Exercise objective
Transcribe each of the entries exactly.

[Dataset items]
....
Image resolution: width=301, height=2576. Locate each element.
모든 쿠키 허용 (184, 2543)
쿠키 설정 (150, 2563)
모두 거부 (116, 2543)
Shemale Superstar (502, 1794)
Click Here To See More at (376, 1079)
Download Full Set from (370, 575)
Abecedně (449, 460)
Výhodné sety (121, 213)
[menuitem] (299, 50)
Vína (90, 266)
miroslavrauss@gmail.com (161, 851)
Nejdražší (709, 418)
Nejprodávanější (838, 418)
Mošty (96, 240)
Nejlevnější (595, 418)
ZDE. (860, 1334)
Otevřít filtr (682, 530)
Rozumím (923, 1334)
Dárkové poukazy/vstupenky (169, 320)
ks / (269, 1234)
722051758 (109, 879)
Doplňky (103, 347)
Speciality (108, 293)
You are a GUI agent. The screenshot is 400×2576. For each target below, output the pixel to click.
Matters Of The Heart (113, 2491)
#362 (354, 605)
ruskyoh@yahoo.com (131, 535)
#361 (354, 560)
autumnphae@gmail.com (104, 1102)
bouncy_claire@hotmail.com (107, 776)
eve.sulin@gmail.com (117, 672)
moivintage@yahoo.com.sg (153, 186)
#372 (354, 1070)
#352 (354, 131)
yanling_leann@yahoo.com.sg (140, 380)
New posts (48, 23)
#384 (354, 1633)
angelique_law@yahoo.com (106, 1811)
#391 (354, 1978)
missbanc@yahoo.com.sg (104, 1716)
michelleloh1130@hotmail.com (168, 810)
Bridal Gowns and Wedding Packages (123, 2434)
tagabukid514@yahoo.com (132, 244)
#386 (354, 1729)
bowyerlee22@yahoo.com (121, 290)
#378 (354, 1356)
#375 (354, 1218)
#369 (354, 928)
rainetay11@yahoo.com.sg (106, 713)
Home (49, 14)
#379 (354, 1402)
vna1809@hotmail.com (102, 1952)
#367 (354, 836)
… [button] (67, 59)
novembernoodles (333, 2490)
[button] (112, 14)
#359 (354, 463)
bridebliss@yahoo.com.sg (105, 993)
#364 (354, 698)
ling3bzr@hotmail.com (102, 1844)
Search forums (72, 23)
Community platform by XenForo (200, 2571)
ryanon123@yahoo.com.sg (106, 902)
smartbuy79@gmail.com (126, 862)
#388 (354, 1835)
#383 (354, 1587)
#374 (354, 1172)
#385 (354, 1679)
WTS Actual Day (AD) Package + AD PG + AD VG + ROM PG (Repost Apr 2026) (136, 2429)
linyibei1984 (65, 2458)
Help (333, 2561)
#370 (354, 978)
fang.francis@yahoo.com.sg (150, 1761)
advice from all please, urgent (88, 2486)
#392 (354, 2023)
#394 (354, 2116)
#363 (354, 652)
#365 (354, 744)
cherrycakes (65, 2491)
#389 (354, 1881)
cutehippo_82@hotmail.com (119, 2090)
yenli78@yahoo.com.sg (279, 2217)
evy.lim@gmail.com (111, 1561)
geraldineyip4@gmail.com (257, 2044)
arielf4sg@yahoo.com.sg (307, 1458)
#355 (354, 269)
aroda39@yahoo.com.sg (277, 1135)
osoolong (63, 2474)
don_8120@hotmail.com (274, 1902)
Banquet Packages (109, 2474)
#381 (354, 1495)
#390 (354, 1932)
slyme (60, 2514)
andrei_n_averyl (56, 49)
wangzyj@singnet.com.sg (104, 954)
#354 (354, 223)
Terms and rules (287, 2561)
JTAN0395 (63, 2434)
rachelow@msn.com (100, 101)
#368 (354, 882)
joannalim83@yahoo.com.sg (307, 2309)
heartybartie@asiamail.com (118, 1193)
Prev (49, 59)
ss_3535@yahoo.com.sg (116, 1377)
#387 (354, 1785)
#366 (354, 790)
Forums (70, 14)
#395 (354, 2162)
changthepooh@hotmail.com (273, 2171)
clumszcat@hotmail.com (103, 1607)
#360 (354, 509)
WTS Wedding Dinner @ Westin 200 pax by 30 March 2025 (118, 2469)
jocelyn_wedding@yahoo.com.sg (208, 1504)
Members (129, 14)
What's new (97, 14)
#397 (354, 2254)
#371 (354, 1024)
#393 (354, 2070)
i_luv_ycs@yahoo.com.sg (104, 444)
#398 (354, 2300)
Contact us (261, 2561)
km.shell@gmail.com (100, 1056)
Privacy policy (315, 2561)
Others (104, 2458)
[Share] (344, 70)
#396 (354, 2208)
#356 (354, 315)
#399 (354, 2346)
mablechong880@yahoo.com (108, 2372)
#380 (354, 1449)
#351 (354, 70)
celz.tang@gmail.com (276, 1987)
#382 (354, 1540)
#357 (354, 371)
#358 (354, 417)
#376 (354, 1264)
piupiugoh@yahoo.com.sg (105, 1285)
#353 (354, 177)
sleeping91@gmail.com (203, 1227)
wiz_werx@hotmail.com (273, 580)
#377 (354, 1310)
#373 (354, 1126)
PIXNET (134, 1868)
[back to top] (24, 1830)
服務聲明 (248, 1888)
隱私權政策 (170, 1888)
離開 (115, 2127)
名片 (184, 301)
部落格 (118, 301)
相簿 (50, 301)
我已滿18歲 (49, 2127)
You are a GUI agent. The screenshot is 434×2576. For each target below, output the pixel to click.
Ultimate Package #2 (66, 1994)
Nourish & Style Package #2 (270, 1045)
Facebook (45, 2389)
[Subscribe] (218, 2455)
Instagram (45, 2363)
....
Output for this exercise
Image resolution: width=301, height=2576. Locate each element.
모든 쿠키 허용 (184, 2543)
쿠키 설정 (150, 2563)
모두 거부 (116, 2543)
Shemale Superstar (502, 1794)
Click Here To See More at (376, 1079)
Download Full Set from (370, 575)
Abecedně (449, 460)
Výhodné sety (121, 213)
[menuitem] (299, 50)
Vína (90, 266)
miroslavrauss@gmail.com (161, 851)
Nejdražší (709, 418)
Nejprodávanější (838, 418)
Mošty (96, 240)
Nejlevnější (595, 418)
ZDE. (860, 1334)
Otevřít filtr (682, 530)
Rozumím (923, 1334)
Dárkové poukazy/vstupenky (169, 320)
ks / (269, 1234)
722051758 (109, 879)
Doplňky (103, 347)
Speciality (108, 293)
You are a GUI agent. The screenshot is 400×2576. For each target below, output the pixel to click.
Matters Of The Heart (113, 2491)
#362 (354, 605)
ruskyoh@yahoo.com (131, 535)
#361 (354, 560)
autumnphae@gmail.com (104, 1102)
bouncy_claire@hotmail.com (107, 776)
eve.sulin@gmail.com (117, 672)
moivintage@yahoo.com.sg (153, 186)
#372 (354, 1070)
#352 (354, 131)
yanling_leann@yahoo.com.sg (140, 380)
New posts (48, 23)
#384 (354, 1633)
angelique_law@yahoo.com (106, 1811)
#391 (354, 1978)
missbanc@yahoo.com.sg (104, 1716)
michelleloh1130@hotmail.com (168, 810)
Bridal Gowns and Wedding Packages (123, 2434)
tagabukid514@yahoo.com (132, 244)
#386 (354, 1729)
bowyerlee22@yahoo.com (121, 290)
#378 (354, 1356)
#375 (354, 1218)
#369 (354, 928)
rainetay11@yahoo.com.sg (106, 713)
Home (49, 14)
#379 (354, 1402)
vna1809@hotmail.com (102, 1952)
#367 (354, 836)
… [button] (67, 59)
novembernoodles (333, 2490)
[button] (112, 14)
#359 (354, 463)
bridebliss@yahoo.com.sg (105, 993)
#364 (354, 698)
ling3bzr@hotmail.com (102, 1844)
Search forums (72, 23)
Community platform by XenForo (200, 2571)
ryanon123@yahoo.com.sg (106, 902)
smartbuy79@gmail.com (126, 862)
#388 (354, 1835)
#383 (354, 1587)
#374 (354, 1172)
#385 (354, 1679)
WTS Actual Day (AD) Package + AD PG + AD VG + ROM PG (Repost Apr 2026) (136, 2429)
linyibei1984 (65, 2458)
Help (333, 2561)
#370 (354, 978)
fang.francis@yahoo.com.sg (150, 1761)
advice from all please, urgent (88, 2486)
#392 (354, 2023)
#394 (354, 2116)
#363 (354, 652)
#365 (354, 744)
cherrycakes (65, 2491)
#389 (354, 1881)
cutehippo_82@hotmail.com (119, 2090)
yenli78@yahoo.com.sg (279, 2217)
evy.lim@gmail.com (111, 1561)
geraldineyip4@gmail.com (257, 2044)
arielf4sg@yahoo.com.sg (307, 1458)
#355 (354, 269)
aroda39@yahoo.com.sg (277, 1135)
osoolong (63, 2474)
don_8120@hotmail.com (274, 1902)
Banquet Packages (109, 2474)
#381 (354, 1495)
#390 (354, 1932)
slyme (60, 2514)
andrei_n_averyl (56, 49)
wangzyj@singnet.com.sg (104, 954)
#354 (354, 223)
Terms and rules (287, 2561)
JTAN0395 (63, 2434)
rachelow@msn.com (100, 101)
#368 (354, 882)
joannalim83@yahoo.com.sg (307, 2309)
heartybartie@asiamail.com (118, 1193)
Prev (49, 59)
ss_3535@yahoo.com.sg (116, 1377)
#387 (354, 1785)
#366 (354, 790)
Forums (70, 14)
#395 (354, 2162)
changthepooh@hotmail.com (273, 2171)
clumszcat@hotmail.com (103, 1607)
#360 (354, 509)
WTS Wedding Dinner @ Westin 200 pax by 30 March 2025 (118, 2469)
jocelyn_wedding@yahoo.com.sg (208, 1504)
Members (129, 14)
What's new (97, 14)
#397 (354, 2254)
#371 (354, 1024)
#393 (354, 2070)
i_luv_ycs@yahoo.com.sg (104, 444)
#398 (354, 2300)
Contact us (261, 2561)
km.shell@gmail.com (100, 1056)
Privacy policy (315, 2561)
Others (104, 2458)
[Share] (344, 70)
#396 (354, 2208)
#356 (354, 315)
#399 (354, 2346)
mablechong880@yahoo.com (108, 2372)
#380 (354, 1449)
#351 (354, 70)
celz.tang@gmail.com (276, 1987)
#382 (354, 1540)
#357 (354, 371)
#358 (354, 417)
#376 (354, 1264)
piupiugoh@yahoo.com.sg (105, 1285)
#353 (354, 177)
sleeping91@gmail.com (203, 1227)
wiz_werx@hotmail.com (273, 580)
#377 (354, 1310)
#373 (354, 1126)
PIXNET (134, 1868)
[back to top] (24, 1830)
服務聲明 (248, 1888)
隱私權政策 (170, 1888)
離開 (115, 2127)
名片 (184, 301)
部落格 (118, 301)
相簿 (50, 301)
我已滿18歲 (49, 2127)
You are a GUI agent. The screenshot is 434×2576. For each target below, output the pixel to click.
Ultimate Package #2 (66, 1994)
Nourish & Style Package #2 (270, 1045)
Facebook (45, 2389)
[Subscribe] (218, 2455)
Instagram (45, 2363)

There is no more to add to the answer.